Happenings in the 3rd Week of January 14, 2021

1881 – Dr. Elliott Pyle plans a new building at Ohio & Delaware Streets, 25 x 100, to be called “Pyle’s Place.”  (Pennell Inn location)
1882 – Butler Street Car Railroad Company tell the City Council that it is ready to begin laying track from the Southwest corner of the square to the depot.
1884 – The Chicago Comedy Company plays to enthusiastic crowds at the Walton Opera House.
1877 – Mr. Shaw and Mr. Lansdown are arrested by Butler Marshal Herrell for selling unlicensed whiskey.
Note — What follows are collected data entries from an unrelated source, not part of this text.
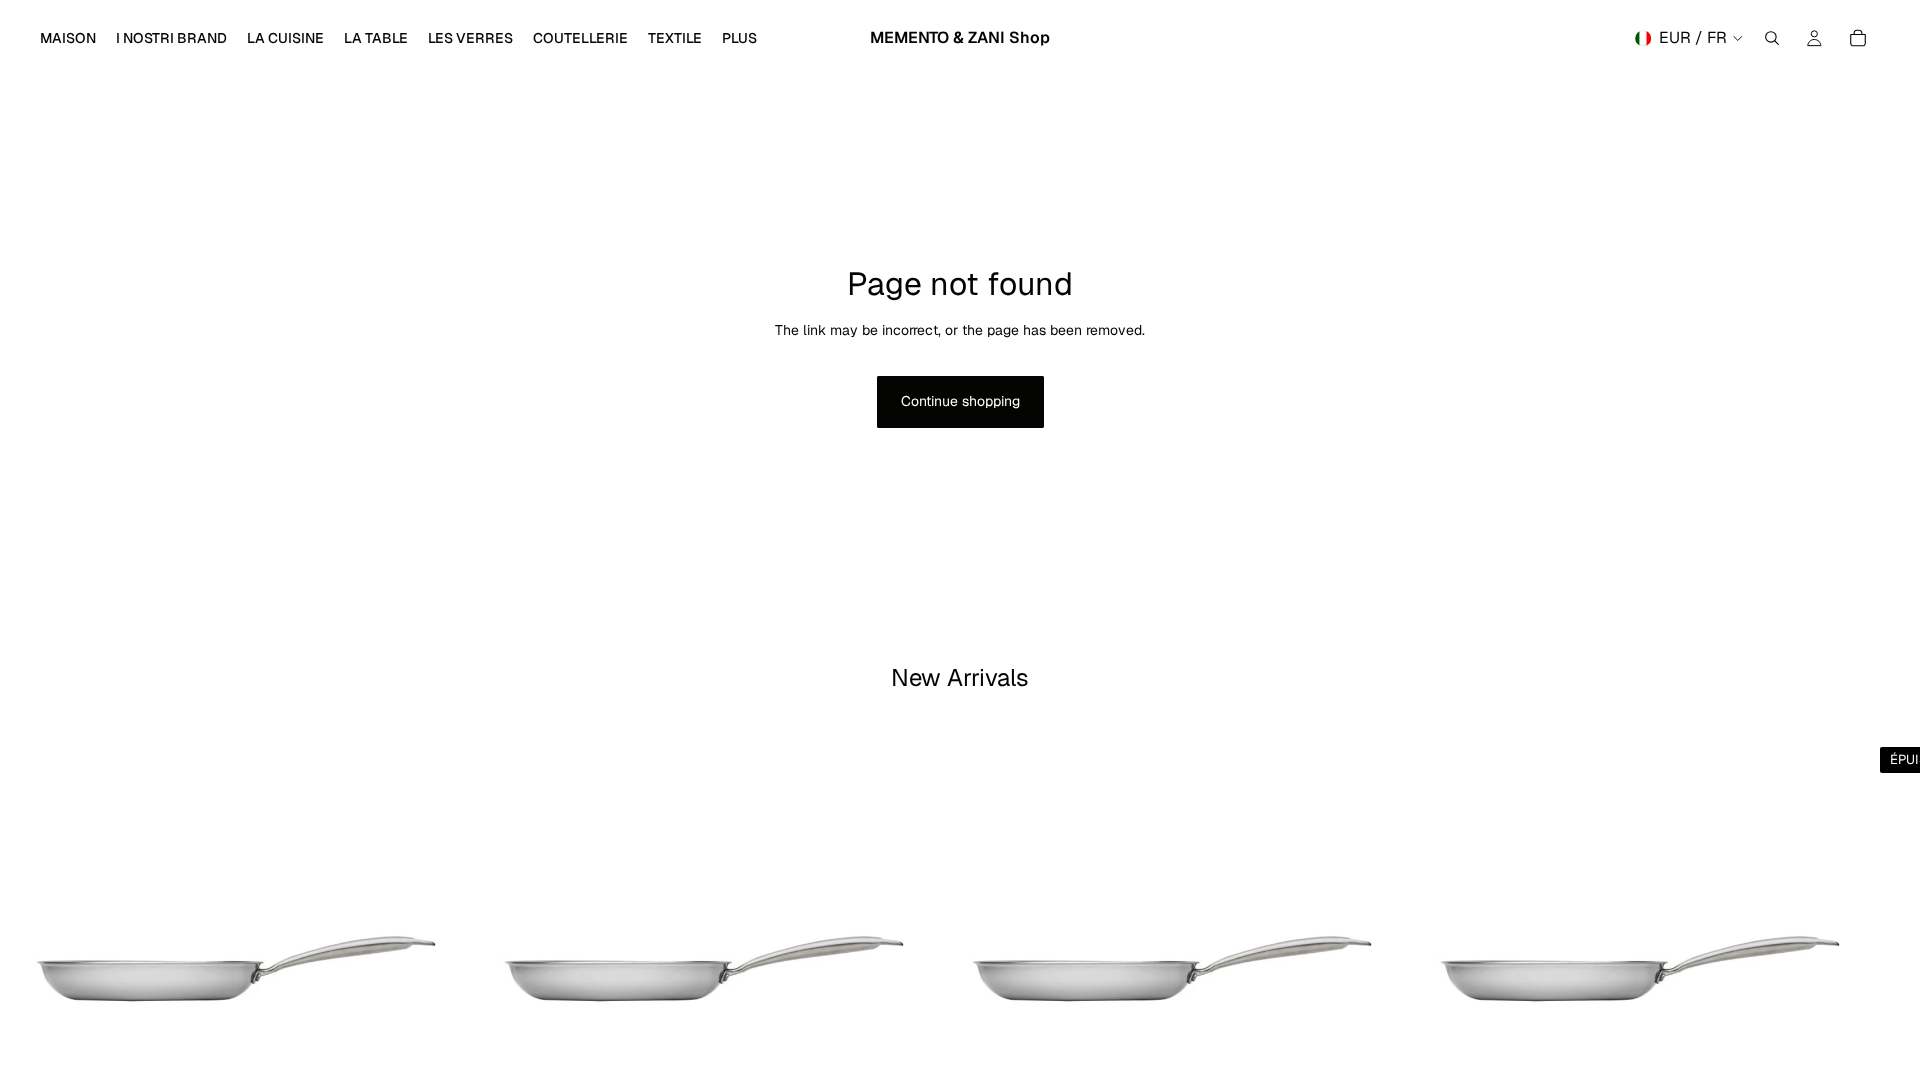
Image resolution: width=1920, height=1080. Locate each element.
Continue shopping (960, 401)
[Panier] (1858, 38)
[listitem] (739, 38)
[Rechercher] (1772, 38)
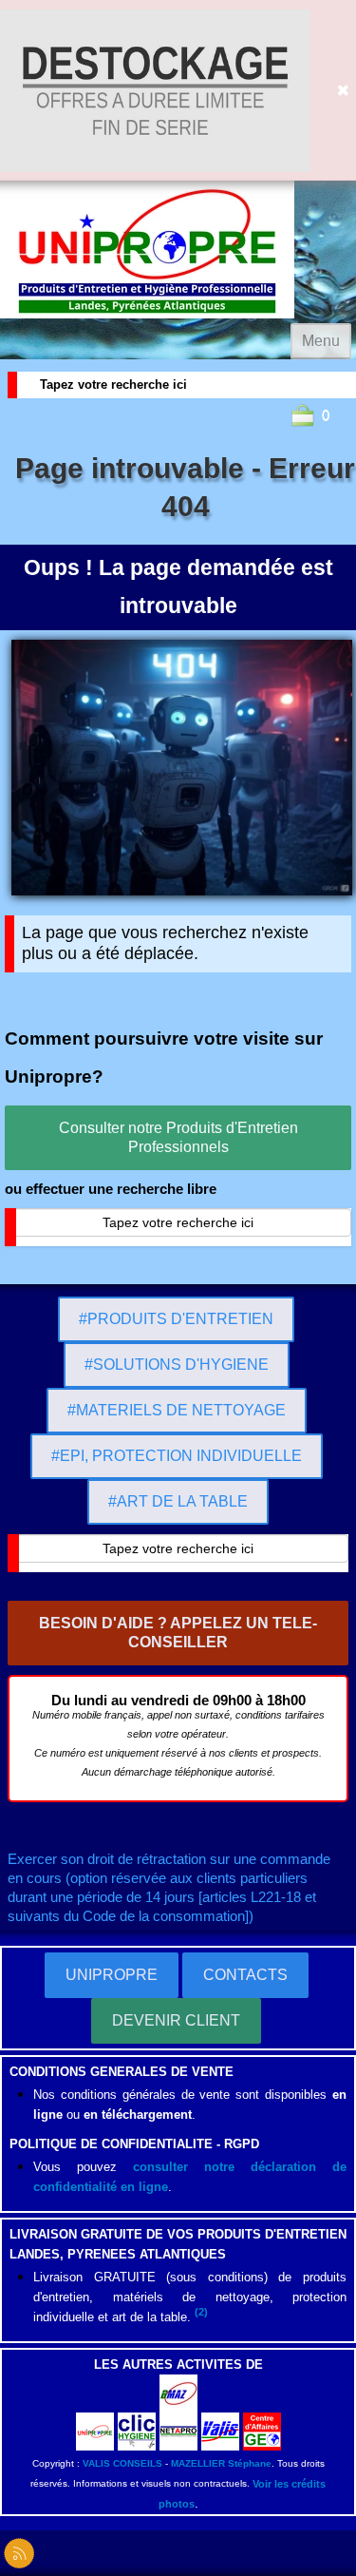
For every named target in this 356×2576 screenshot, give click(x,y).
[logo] (147, 249)
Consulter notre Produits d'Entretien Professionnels (178, 1137)
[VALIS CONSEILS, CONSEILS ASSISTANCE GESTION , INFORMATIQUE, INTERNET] (220, 2430)
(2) (201, 2311)
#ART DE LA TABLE (178, 1501)
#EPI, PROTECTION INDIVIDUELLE (176, 1456)
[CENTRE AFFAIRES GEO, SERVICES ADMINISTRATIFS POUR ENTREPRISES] (262, 2430)
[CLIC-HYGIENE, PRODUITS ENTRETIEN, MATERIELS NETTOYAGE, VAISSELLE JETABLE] (137, 2430)
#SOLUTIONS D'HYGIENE (176, 1364)
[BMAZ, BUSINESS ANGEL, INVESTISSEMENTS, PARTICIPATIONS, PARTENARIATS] (178, 2392)
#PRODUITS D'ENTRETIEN (176, 1319)
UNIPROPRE (112, 1975)
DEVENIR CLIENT (176, 2020)
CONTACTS (245, 1975)
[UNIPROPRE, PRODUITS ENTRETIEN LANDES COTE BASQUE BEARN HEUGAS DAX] (95, 2430)
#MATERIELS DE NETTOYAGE (176, 1410)
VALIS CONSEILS (122, 2463)
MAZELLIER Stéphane (221, 2463)
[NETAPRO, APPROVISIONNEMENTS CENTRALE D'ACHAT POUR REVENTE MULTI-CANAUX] (178, 2430)
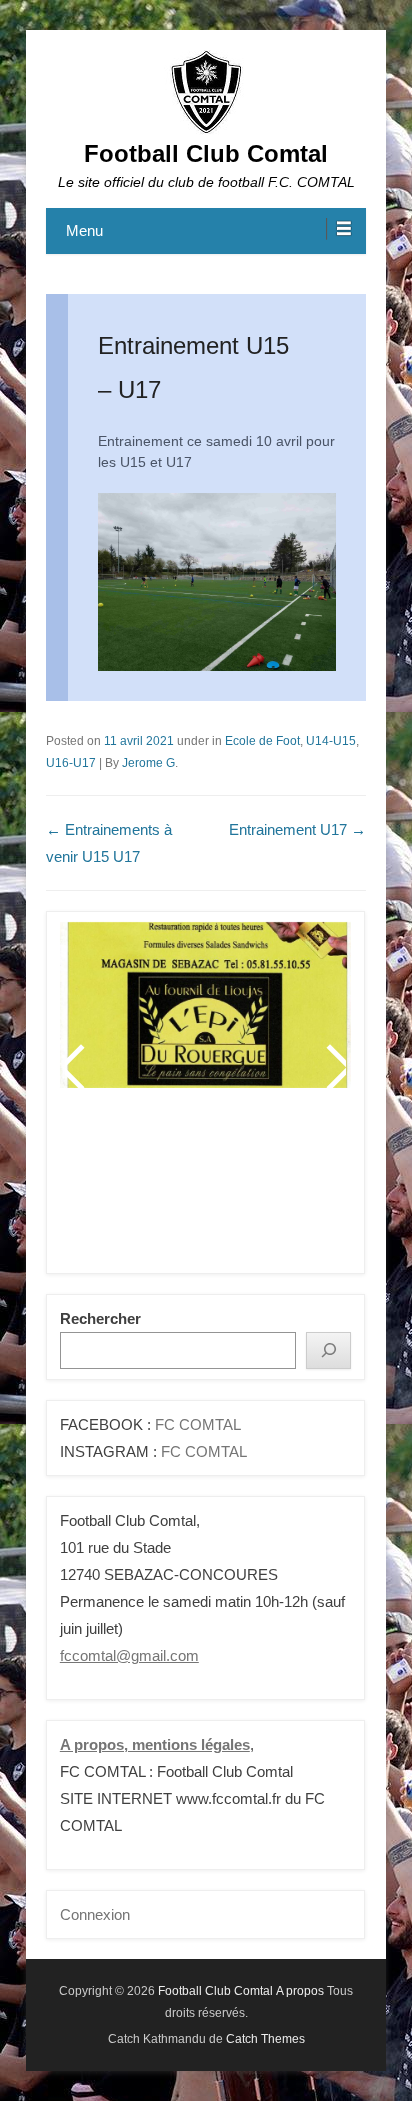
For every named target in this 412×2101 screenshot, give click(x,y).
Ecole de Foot (262, 741)
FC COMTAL (198, 1424)
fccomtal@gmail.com (129, 1655)
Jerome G (148, 763)
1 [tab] (107, 1188)
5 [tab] (207, 1188)
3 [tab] (157, 1188)
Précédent (76, 1067)
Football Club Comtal (206, 153)
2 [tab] (132, 1188)
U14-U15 (331, 741)
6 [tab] (232, 1188)
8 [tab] (282, 1188)
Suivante (335, 1067)
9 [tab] (307, 1188)
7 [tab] (257, 1188)
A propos (300, 1991)
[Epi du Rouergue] (205, 1005)
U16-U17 (71, 763)
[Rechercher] (328, 1350)
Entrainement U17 (297, 829)
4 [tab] (182, 1188)
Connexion (95, 1914)
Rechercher (100, 1318)
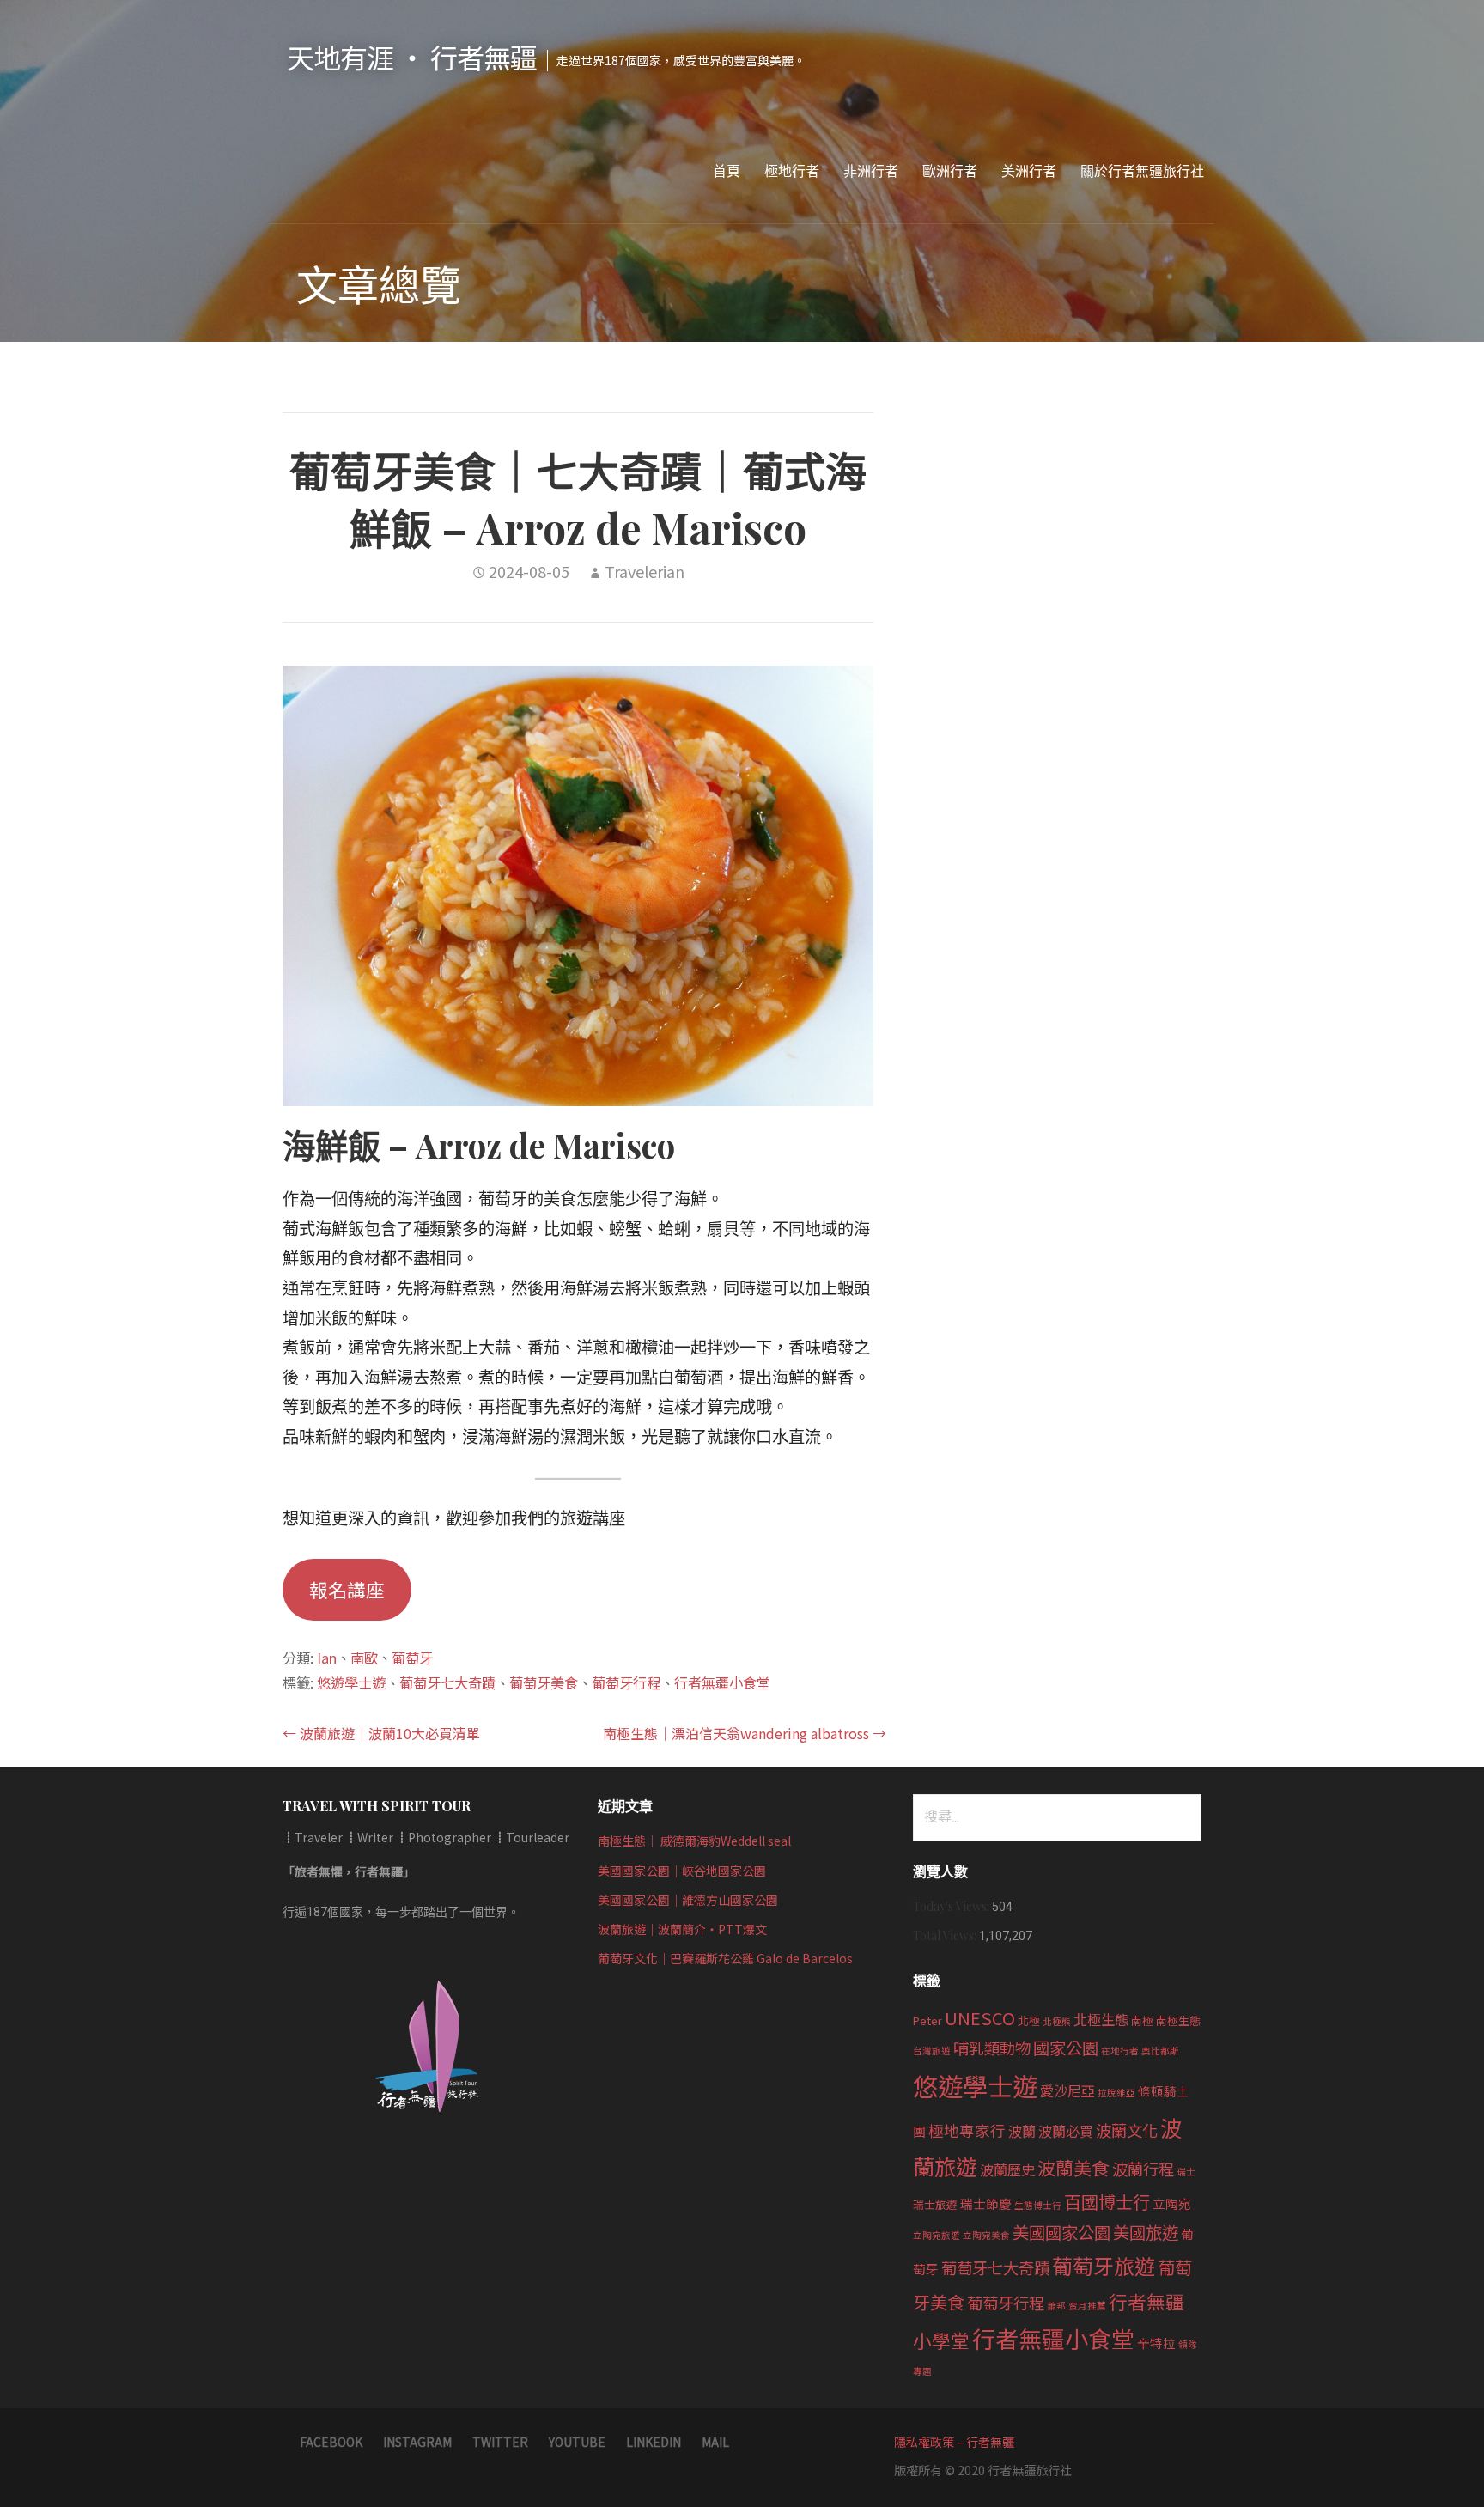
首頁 (726, 170)
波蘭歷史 (1007, 2169)
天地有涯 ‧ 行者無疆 (412, 56)
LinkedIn (653, 2441)
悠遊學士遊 (351, 1682)
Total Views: (946, 1935)
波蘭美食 (1073, 2168)
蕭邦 (1056, 2305)
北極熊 (1057, 2021)
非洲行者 (870, 170)
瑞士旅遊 (935, 2204)
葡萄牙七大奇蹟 (447, 1682)
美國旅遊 (1145, 2232)
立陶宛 (1172, 2203)
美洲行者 (1028, 170)
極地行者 (791, 170)
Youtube (577, 2441)
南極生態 (1178, 2020)
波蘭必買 (1065, 2131)
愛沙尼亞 (1067, 2090)
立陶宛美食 (986, 2235)
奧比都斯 (1160, 2050)
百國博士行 (1107, 2201)
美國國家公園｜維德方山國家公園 (688, 1899)
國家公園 (1065, 2047)
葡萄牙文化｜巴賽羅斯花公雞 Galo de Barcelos (725, 1958)
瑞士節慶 (986, 2203)
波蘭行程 (1143, 2168)
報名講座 (347, 1589)
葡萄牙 (412, 1657)
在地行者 (1120, 2050)
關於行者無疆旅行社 (1142, 170)
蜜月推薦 (1087, 2305)
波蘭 (1022, 2131)
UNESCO (980, 2017)
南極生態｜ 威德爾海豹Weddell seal (694, 1840)
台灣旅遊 (932, 2050)
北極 (1029, 2020)
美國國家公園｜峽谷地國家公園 (682, 1870)
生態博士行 (1037, 2205)
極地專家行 (967, 2130)
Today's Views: (952, 1906)
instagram (417, 2441)
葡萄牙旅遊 (1103, 2265)
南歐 (364, 1657)
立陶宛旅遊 (936, 2235)
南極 (1142, 2020)
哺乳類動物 (992, 2047)
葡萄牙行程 (626, 1682)
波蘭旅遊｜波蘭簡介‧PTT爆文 (682, 1929)
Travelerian (644, 571)
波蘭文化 (1127, 2130)
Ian (327, 1657)
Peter (927, 2020)
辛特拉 (1156, 2343)
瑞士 (1186, 2171)
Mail (715, 2441)
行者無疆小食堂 (722, 1682)
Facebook (331, 2441)
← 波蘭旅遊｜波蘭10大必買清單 (381, 1733)
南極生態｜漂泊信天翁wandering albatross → (744, 1733)
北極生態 (1100, 2019)
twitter (500, 2441)
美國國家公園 (1061, 2232)
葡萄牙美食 (543, 1682)
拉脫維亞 (1116, 2092)
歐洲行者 (949, 170)
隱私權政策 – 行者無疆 (954, 2441)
1882 – A meeting is held in Butler to try and persuade Dr. Lee of Kansas to build his insane asylum here.
1908 – The Schell City Opera Troupe performs to an overflow crowd at the Papinville Hall.
1874 – Dr. J. Everingham opens his office in butler on the West side of the square.
1895 – The Bates Co Democrat newspaper is pushing General JO Shelby as a candidate for Missouri Governor.
1906 – Major Ed S. Clark, of Butler, assures the city that there will be Company H of the Signal Corps, of the State Militia, in butler.
1906 – After several weeks’ intermission, because of scarlet fever, Mound Valley school, in Mound Township, reopens.
1910 – The Honorable H. C. Showalter gives his popular lecture “The American Girl, What Shall We Do With Her?” at the Hume Opera House.
1918 – The Hume Branch of the National Surgical Dressing Committee makes it 6th shipment of 1,367 pieces.
1882 – Charles Hallett, of Rich Hill, returns from Des Moines, Iowa, where he purchased 750 tons of ice, to keep Rich Hill cool this coming summer.
1924 – At the regular meeting of the Rich Hill Ladies Cemetery Association, it’s reported the cemetery has become a ‘spooners’ paradise and a crap shooters resort.  They vote to close the cemetery from 5pm to 7am.  Violators will be subject to a $50 fine.
1886 – 150 Bates Countians take advantage of the special, nearly-give-away rates on the new St. Louis-Emporia railroad from Butler to Kincaid, Kansas, and return even though everyone is digging out of the blizzard of a few days ago and the temperature is minus 20 degrees.